REQUIRED ACTION: Given the entries that follow, write out exactly the lines starting at the one containing "お別れ (443, 1642)" and ending at the one containing "Planimetrie (179, 301)", both ends included, and only those.

Dataset excerpts
____

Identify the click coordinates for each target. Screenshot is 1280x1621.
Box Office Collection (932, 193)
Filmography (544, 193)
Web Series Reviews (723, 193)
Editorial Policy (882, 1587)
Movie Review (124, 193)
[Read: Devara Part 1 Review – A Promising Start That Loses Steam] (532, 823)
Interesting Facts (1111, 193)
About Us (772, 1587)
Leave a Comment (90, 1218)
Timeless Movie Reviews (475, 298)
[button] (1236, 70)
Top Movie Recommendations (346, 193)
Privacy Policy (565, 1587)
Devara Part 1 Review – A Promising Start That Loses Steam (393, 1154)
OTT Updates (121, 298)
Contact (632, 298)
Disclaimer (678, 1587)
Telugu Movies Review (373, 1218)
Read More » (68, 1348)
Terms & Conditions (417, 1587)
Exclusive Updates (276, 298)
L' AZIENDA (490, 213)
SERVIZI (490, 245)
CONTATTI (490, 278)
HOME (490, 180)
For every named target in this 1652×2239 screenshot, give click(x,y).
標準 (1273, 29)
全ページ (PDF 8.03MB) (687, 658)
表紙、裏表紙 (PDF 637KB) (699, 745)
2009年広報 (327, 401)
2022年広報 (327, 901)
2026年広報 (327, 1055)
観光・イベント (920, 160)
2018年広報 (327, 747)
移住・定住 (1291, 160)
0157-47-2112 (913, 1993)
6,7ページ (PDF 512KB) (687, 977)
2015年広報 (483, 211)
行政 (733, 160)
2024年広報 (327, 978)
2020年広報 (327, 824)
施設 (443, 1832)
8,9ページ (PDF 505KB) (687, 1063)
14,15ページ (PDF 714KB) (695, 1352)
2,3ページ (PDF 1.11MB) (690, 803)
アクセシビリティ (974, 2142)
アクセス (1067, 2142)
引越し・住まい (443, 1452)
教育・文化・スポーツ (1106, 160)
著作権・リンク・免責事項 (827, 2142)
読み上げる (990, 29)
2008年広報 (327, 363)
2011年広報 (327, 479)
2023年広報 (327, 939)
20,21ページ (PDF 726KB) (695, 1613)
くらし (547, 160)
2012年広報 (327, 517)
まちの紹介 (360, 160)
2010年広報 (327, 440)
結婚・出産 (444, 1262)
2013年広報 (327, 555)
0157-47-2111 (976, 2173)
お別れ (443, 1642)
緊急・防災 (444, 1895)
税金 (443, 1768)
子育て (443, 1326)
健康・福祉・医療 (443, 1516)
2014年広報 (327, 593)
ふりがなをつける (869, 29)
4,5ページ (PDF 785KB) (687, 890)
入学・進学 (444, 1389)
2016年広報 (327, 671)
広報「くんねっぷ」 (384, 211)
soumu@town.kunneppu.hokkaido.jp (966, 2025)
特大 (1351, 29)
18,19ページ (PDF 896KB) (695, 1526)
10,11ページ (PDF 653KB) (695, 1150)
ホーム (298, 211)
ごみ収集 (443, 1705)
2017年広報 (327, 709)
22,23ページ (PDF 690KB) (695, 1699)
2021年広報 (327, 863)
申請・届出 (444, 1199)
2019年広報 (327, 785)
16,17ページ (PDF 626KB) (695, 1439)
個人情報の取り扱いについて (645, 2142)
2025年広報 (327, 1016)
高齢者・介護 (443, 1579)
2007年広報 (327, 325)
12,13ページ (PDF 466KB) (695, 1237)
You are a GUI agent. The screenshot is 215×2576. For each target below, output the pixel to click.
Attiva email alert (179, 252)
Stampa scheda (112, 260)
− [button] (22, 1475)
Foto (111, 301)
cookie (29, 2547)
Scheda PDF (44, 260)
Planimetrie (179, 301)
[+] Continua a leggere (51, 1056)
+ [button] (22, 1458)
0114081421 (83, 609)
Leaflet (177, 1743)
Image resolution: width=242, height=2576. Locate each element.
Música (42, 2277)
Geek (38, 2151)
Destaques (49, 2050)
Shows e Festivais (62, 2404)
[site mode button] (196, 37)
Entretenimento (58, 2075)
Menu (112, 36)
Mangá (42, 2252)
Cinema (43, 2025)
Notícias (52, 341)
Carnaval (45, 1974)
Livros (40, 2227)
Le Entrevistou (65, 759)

____

YOUR SOLUTION:
お別れ (443, 1642)
緊急・防災 (444, 1895)
税金 (443, 1768)
子育て (443, 1326)
健康・福祉・医療 (443, 1516)
2014年広報 (327, 593)
ふりがなをつける (869, 29)
4,5ページ (PDF 785KB) (687, 890)
入学・進学 (444, 1389)
2016年広報 (327, 671)
広報「くんねっぷ」 (384, 211)
soumu@town.kunneppu.hokkaido.jp (966, 2025)
特大 (1351, 29)
18,19ページ (PDF 896KB) (695, 1526)
10,11ページ (PDF 653KB) (695, 1150)
ホーム (298, 211)
ごみ収集 (443, 1705)
2017年広報 (327, 709)
22,23ページ (PDF 690KB) (695, 1699)
2021年広報 (327, 863)
申請・届出 (444, 1199)
2019年広報 (327, 785)
16,17ページ (PDF 626KB) (695, 1439)
個人情報の取り扱いについて (645, 2142)
2025年広報 (327, 1016)
高齢者・介護 (443, 1579)
2007年広報 (327, 325)
12,13ページ (PDF 466KB) (695, 1237)
You are a GUI agent. The screenshot is 215×2576. For each target below, output the pixel to click.
Attiva email alert (179, 252)
Stampa scheda (112, 260)
− [button] (22, 1475)
Foto (111, 301)
cookie (29, 2547)
Scheda PDF (44, 260)
Planimetrie (179, 301)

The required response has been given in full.